In fase di conversione del DL 48/2023 il legislatore, modificando l’art. 21 comma 01, ha liberalizzato anche il rinnovo. Il quale, parimenti alla proroga, potrà avvenire entro i primi 12 del rapporto a termine tra le medesime parti, senza inserire alcuna ragione giustificatrice. A corollario di tale disposizione la medesima legge di conversione, con un nuovo comma 1-ter dell’art. 24 del DL 48/2023, ha fissato una sorta di azzeramento nel conteggio dei 12 mesi di “acausalità”. Il comma in questione stabilisce, infatti, che, ai fini del computo del termine di 12 mesi, previsto dall’articolo 19, comma 1, e dall’articolo 21, comma 01, D.Lgs. 81/2015, si tiene conto dei soli contratti stipulati a decorrere dalla data di entrata in vigore del decreto lavoro. Ossia a partire dal 5 maggio 2023.
Un esempio pratico
In buona sostanza, se oggi si volesse rinnovare un contratto a termine tra due soggetti, che hanno intrattenuto un precedente rapporto nel 2021 e 2022, lo si potrà fare anche per 12 mesi. E senza necessità di apporre alcuna causale, in quanto non si dovrà tenere conto dei rapporti a termine, intervenuti tra le medesime parti prima del 5 maggio 2023. Occorre, tuttavia, sottolineare che tale azzeramento, a parere di chi scrive, vale solo per quanto riguarda le nuove causali (art. 19 comma 1) e la disciplina dei rinnovi (art. 21 comma 01). Senza incidere sul limite di durata massima del contratto a tempo determinato. Il quale, come stabilito dal comma 2 dell’art. 19, anche per effetto di una successione di rapporti, per lo svolgimento di mansioni di pari livello e categoria legale e indipendentemente dai periodi di interruzione tra un contratto e l’altro, non può superare i 24 mesi.

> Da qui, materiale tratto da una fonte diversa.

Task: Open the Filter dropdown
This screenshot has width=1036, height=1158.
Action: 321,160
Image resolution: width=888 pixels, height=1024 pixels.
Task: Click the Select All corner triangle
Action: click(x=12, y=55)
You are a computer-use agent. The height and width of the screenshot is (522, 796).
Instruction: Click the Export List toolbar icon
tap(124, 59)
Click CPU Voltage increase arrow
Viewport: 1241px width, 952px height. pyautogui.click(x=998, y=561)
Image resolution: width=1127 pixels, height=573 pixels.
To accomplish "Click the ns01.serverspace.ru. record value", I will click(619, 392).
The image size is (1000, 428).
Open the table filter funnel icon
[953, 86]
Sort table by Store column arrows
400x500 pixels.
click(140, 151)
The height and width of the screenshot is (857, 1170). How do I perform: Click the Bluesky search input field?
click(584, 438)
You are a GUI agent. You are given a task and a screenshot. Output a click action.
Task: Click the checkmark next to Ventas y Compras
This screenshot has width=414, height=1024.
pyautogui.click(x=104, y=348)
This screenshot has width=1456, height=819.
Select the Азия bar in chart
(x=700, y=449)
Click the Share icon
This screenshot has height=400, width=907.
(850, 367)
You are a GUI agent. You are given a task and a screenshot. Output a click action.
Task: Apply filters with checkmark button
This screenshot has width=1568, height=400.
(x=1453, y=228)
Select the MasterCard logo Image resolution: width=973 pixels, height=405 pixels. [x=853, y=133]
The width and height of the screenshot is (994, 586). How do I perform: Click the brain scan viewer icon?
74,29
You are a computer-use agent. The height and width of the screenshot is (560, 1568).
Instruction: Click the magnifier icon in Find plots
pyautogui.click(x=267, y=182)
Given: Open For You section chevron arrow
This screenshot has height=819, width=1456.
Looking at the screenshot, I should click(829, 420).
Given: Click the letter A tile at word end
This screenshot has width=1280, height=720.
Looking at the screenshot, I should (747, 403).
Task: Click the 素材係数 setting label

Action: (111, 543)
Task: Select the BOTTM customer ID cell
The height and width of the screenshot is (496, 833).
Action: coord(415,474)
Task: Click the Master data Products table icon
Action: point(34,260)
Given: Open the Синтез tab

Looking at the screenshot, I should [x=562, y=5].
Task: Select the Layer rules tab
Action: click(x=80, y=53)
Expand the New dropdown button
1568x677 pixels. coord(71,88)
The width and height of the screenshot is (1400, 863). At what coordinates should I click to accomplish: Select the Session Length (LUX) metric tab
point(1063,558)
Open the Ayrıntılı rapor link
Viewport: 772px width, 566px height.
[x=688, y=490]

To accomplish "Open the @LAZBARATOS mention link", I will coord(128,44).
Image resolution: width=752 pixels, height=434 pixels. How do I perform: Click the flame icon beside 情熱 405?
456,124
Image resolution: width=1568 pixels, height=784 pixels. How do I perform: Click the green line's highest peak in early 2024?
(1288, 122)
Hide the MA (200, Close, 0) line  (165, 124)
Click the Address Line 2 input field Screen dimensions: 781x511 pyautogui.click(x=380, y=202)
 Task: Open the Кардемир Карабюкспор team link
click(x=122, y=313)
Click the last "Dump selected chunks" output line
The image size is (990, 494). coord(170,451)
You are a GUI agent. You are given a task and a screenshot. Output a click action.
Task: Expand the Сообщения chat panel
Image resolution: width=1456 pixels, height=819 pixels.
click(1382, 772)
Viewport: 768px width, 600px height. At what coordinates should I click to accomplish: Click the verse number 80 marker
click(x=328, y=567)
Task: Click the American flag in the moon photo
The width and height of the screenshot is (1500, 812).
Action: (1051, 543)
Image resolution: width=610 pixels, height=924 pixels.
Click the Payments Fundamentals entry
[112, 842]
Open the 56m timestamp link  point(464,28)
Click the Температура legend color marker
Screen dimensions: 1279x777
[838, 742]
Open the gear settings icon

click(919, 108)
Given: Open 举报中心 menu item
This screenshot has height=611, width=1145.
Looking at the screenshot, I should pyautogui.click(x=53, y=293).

Ritornando all’esempio, se il rapporto intervenuto in passato nel 2021 e 2022 ha già raggiunto i 14 mesi, l’eventuale rinnovo stipulato dopo la data del 5 maggio 2023, per lo svolgimento di mansioni di pari livello e categoria legale, pur potendo essere “acausale”, non potrà comunque superare i 10 mesi. In quanto dovrà rispettare il termine complessivo di durata, pari a 24 mesi.
* Mario Pagano è collaboratore della Direzione Centrale Coordinamento Giuridico dell’Ispettorato Nazionale del Lavoro. Le considerazioni esposte sono frutto esclusivo del pensiero dell’autore e non hanno carattere impegnativo per l’Amministrazione di appartenenza.